Si la même fantaisie nous prend concernant les séries télé qui ont bercé notre âge mûr, l'entreprise sera plus laborieuse, mais la déception plus longue en bouche. Or, 2020 n'a-t-il pas déjà battu tous nos espoirs en matière de déception, nous qui sommes pourtant membres fondateurs du  gRRR, le désormais mythique groupe de Réalité Réelle Ratée ? Ne sommes-nous pas en droit d'exiger le remboursement de toutes les cartes de voeux reçues en début d'année, qui nous voient finir celle-ci en fâcheuse posture dans différents domaines de notre vie, sans présumer de la teneur de celles qui vont s'accumuler dans nous poubelles d'ici à peine huit jours ?  et quelles déconvenues supplémentaires pourrions-nous craindre encore ?
C'est pourquoi j'ai revu récemment la saison 1 de True Detective (2014), j'ai eu très beau temps, et ça vieillit bien. Mieux que moi, en tout cas, même si c'est pas un critère. 
C'est normal, c'est du southern noir. 
Alors que moi je suis du norouest blanc. 
Blanchâtre, même, puisque je ne peux même plus aller au soleil sans risquer d'attraper des mélanomes supplémentaires.

Ne jamais sortir sans chapeau sous le chaud soleil de Louisiane.
Sinon ça fait ça. Même si on ne se beurre cajun.
Et pourtant, True Detective, ça ne tient que par la performance des incarnants. Matthew McConaughey, en particulier, défie les lois de la gravité, au propre comme au figuré, quand il déclame ses monologues effondrophiles, comme le relève un ami, quelque part dans cette remarquable chronique écrite sous terre nouar :

« Je crois que la conscience humaine est une tragique erreur de l’évolution. Nous sommes devenus trop conscients de nous-mêmes. […] Nous sommes piégés dans l’illusion d’avoir notre propre personnalité. Cet accroissement des sens, de l’expérience et des sentiments nous convainc que chacun d’entre nous est quelqu’un. Alors qu’en fait, tout le monde n’est personne. »
 
"C’est assez amusant de voir combien le cinéma ou la télévision ne permettent pas de transmettre un message fin. J’ai eu beau voir la série, ce dialogue m’est passé complètement à travers. Par contre à la lecture, immédiatement l’énoncé philosophique saute aux yeux.

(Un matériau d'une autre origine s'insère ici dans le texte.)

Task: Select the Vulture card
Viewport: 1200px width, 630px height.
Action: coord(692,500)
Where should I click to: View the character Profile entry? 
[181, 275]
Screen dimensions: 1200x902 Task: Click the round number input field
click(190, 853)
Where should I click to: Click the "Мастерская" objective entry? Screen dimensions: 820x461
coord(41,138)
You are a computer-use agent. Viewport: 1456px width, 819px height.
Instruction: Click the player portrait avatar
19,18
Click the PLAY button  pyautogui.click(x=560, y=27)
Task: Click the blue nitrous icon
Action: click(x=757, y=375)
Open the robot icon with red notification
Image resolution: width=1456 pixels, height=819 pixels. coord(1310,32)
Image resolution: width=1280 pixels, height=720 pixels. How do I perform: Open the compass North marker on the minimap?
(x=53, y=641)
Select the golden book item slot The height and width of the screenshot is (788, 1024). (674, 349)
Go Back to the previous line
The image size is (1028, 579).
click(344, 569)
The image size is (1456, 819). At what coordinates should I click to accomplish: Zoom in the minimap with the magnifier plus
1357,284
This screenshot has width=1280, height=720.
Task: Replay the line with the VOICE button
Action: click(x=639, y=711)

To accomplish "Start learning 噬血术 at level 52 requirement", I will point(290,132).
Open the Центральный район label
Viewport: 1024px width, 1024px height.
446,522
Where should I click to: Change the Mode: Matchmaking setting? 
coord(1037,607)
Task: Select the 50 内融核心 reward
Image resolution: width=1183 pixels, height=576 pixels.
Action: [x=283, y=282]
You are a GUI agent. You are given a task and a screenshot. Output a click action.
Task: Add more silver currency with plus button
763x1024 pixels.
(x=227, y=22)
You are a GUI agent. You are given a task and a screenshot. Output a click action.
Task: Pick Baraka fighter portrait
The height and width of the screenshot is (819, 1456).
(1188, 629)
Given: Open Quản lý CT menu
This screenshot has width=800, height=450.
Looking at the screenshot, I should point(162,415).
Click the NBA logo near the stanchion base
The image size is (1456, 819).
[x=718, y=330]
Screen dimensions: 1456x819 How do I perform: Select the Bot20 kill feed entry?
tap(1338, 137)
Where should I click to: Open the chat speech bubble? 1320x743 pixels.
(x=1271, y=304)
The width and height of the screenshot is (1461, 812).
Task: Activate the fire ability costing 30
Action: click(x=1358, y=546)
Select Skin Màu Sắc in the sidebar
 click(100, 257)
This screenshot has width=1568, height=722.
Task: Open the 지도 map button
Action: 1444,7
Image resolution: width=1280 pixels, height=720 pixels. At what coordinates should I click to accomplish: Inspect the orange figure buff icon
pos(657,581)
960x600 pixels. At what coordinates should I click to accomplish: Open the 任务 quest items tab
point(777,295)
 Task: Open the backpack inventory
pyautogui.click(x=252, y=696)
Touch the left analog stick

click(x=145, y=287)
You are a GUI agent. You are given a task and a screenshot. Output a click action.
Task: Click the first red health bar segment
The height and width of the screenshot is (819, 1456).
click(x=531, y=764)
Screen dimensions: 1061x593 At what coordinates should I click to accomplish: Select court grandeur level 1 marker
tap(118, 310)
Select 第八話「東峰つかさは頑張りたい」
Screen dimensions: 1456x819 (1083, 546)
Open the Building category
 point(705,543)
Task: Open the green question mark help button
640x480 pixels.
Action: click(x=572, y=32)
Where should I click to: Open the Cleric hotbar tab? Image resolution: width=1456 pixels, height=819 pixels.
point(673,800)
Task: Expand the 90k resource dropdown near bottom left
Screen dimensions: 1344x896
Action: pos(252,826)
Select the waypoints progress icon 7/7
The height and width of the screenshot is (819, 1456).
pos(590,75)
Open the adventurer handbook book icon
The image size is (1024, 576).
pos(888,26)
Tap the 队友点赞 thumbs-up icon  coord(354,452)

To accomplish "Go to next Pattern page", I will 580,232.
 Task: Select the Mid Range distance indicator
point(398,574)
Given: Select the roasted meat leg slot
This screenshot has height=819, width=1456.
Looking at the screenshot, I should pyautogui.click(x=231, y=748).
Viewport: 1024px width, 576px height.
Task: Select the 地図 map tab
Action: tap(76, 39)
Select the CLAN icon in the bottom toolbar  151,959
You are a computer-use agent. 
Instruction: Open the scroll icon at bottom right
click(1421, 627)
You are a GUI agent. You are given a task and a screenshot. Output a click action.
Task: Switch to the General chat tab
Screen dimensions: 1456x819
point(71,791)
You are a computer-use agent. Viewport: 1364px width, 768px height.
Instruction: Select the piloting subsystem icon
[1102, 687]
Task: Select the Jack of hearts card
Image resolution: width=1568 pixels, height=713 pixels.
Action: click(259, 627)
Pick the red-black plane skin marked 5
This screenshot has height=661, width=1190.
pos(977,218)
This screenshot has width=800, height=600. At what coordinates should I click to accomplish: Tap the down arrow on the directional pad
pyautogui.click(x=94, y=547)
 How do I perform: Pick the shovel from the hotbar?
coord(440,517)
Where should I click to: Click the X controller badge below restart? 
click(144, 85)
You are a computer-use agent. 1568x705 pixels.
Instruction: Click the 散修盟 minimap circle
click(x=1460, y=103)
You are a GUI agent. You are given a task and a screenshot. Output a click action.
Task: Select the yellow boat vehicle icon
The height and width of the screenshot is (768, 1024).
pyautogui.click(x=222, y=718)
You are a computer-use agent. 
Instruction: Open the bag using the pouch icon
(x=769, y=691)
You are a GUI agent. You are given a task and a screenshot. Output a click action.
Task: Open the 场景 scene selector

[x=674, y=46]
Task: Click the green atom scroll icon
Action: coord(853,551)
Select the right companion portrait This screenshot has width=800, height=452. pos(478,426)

C’est que dans un film, le personnage passe d’abord : tout ce qu’il peut raconter n’a pas d’autre sens que de permettre de le décrire, ou plutôt de le circonscrire, de le discriminer du reste du contexte. Là, ça signifie 1) d’un point de vue rationnel, que le gars est désespéré et pense trop ; 2) d’un point de vue sensible, qu’il a peut-être vécu des trucs inhabituels à l’origine de sa vision anormalement relative - ce qui laisse grand ouvert le portail fantastique. Mais le contenu, finalement le spectateur TV s’en fout.
- Attention, ton propos pourrait servir à justifier qu'on lui serve des trucs pas bons, au téléspectateur, qu’on le fasse manger liquide, puisqu'il ne peut pas garder grand chose. Le personnage qui s'exprime comme s'il avait été mordu par un Sloterdijk est surchargé sur le plan littéraire, mais ça lui assure une connivence instantanée des vieux geeks nietzschéens ayant trop inhalé de Cioran-19 dans leur jeunesse. Les monologues de Rust Cohle sont désopilants une fois couchés sur papier, mais faut voir combien Matthew McConaughey les incarne comme si c’était du Shakespeare. C’est uniquement pour ça que j’ai voulu revoir la série, d’ailleurs la résolution de l'enquête n’a rien de particulièrement original, il y a des trous de ver dans l’intrigue, des simagrées spatio-temporelles, une empathie improbable entre les deux inspecteurs, mais si tu es sensible à leur amitié, tu pardonnes tout le reste. Ou alors je suis en train de virer LGBTQIA+, mais mon historique internet apporte un démenti cinglant à cette thèse. (note du traducteur : ce dialogue remonte à quelques semaines, mon historique internet va bien mieux depuis, féérie de Noël oblige)
- A propos de ce contenu, au premier regard j’ai cru à du nolanisme (cette théorie des Grands Hérésiarques Nolan qui soutient que ni la conscience ni la vie ne sont). Mais au second coup d’œil, je me rends compte que ça ne va pas péter si loin, c’est juste une sorte de bouddhisme darwinien, où les termes tragique, erreur, piégé jouent leur drama queen et contredisent ce qui est avancé.
- Avancé à plus d’un titre : Rust, qui se prend pour de la viande en sursis qui pense, est périmé depuis la mort de sa fille, la destruction conséquente de son couple, et c’est par une filouterie scénaristique qu’il tient encore debout, il n’a plus de vital en lui depuis longtemps. Magie de la fiction, au mépris de la neuro-physiologie."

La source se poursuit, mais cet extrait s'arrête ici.